Stored data entries
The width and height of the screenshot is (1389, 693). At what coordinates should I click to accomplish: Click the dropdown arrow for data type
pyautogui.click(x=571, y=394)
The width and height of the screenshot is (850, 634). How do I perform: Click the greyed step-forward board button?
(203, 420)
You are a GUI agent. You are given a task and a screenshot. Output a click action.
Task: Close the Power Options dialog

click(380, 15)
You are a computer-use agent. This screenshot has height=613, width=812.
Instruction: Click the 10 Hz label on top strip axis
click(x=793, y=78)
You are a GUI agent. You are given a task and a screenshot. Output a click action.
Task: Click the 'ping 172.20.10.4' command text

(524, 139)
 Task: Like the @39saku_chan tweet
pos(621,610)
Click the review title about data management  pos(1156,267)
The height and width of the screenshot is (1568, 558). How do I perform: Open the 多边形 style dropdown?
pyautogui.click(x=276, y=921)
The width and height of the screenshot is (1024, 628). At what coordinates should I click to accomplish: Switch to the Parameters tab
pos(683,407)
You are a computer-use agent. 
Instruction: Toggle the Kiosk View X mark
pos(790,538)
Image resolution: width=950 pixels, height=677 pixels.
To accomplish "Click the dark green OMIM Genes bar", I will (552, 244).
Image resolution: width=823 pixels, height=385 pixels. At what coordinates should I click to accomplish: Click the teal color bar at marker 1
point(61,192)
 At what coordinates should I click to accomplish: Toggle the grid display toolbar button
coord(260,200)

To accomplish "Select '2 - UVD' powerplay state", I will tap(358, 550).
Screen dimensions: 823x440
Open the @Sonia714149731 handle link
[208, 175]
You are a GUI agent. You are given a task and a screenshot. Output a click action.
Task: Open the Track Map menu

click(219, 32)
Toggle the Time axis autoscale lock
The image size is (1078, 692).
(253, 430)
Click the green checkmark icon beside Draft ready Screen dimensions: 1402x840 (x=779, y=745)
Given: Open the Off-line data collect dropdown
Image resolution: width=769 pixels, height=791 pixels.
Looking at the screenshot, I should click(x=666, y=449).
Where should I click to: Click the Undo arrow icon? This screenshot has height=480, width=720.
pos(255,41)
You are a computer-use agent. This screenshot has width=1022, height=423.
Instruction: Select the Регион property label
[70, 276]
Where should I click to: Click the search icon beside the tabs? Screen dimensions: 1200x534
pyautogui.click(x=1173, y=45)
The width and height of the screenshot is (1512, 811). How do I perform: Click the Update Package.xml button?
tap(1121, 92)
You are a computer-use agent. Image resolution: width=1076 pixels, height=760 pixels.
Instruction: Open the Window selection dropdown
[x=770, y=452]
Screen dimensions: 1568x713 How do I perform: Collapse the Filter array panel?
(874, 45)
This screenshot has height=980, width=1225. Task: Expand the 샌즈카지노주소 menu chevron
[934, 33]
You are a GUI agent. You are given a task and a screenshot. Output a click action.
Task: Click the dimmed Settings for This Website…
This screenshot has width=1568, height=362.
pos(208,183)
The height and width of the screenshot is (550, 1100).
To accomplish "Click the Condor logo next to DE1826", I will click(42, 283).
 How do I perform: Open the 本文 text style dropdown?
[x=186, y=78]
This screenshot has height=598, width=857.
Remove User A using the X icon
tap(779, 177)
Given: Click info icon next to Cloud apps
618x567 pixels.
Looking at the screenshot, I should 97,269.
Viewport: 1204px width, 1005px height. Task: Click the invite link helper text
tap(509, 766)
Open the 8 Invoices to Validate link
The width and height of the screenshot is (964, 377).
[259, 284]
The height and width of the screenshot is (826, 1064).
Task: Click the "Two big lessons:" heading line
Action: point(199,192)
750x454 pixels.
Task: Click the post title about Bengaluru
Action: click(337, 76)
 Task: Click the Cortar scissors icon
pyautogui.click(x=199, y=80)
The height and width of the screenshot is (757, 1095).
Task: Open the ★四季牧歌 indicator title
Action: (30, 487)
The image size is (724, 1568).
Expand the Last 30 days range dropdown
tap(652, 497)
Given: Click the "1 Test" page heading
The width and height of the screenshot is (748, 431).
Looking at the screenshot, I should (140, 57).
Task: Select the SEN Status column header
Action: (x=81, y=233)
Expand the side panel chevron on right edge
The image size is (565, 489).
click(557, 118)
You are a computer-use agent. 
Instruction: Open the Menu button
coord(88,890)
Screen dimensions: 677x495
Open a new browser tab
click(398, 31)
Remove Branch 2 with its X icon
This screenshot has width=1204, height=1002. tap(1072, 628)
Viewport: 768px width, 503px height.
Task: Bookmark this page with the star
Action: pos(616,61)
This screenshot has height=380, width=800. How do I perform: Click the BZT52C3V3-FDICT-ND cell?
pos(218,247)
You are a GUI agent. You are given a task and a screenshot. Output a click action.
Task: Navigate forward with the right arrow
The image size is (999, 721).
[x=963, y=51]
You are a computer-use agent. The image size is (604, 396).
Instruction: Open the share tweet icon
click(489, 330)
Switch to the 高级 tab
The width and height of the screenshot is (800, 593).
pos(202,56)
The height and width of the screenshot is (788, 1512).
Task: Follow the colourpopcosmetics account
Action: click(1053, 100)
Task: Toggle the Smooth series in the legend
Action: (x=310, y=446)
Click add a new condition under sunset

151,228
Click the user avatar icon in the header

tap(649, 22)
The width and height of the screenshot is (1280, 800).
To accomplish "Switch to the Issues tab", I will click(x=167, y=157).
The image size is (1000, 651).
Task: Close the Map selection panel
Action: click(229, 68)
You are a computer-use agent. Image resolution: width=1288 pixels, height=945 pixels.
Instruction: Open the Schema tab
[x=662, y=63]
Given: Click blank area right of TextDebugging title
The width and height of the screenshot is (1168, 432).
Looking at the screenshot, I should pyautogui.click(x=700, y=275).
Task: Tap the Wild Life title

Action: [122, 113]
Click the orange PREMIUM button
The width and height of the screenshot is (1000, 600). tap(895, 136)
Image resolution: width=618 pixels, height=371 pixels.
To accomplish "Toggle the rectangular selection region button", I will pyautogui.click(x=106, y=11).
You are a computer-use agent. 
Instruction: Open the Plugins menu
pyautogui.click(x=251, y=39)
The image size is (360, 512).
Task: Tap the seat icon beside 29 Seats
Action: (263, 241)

| PROBLEM REQUIREMENTS |
Both end lines included, restate word for word the lines above from the line with "Task: Click the 'ping" to the line with "Click the review", and nothing else.

| SOLUTION FOR THIS EXERCISE |
Task: Click the 'ping 172.20.10.4' command text

(524, 139)
 Task: Like the @39saku_chan tweet
pos(621,610)
Click the review title about data management  pos(1156,267)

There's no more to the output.